To answer these questions, the new study provides the most thorough examination of changes to future Australia bushfire conditions to date. In particular, researchers used a multi-model approach to project future bush fire conditions based on increasing greenhouse gas emissions (high emission scenario – RCP8.5), with results mapped across Australia to allow for regional differences.

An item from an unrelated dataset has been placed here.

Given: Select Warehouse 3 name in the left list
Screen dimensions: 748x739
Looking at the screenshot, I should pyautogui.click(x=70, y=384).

The multi-model approach, which used both global climate models and higher resolution regional climate models, provides a broad sample of plausible future changes.
What does the study find?
The projections developed under this study show a clear trend towards more dangerous conditions for bushfires in Australia into the future (based on near-surface weather conditions), as well as increased pyroconvection risk factors at higher levels of the atmosphere for some regions of southern Australia.
Changes are shown for the number of days per year that the FFDI exceeds a threshold value, based on changes from the period 1990–2009 to the period 2060–2079. Results are presented for the number of days per year that FFDI is above 25 (Very High) for different data sets: (a) GCMs; (b) CCAM; and (c) WRF. Results are also presented for the number of days per year that FFDI is above its historical period 95th percentile for different data sets: (d) GCMs; (e) CCAM; and (f) WRF. Coloured regions represent locations where at least two thirds of the ensemble members for each modelling method agree of the sign of the change.
These findings highlight the impact that increasing greenhouse gas emissions will have on the occurrence of dangerous bush fire conditions in Australia into the future. Managers and decision makers from across sectors such as emergency management, forestry, urban planning, environmental systems, finance/insurance and energy will need to consider these types of climate risks now and into the future. This will help to ensure planning, management and decisions are informed by the most up-to-date science-based evidence, and that Australia remains resilient to the impacts of climate change.
This research was conducted by Hub researchers from Project 2.8 Extreme weather projections.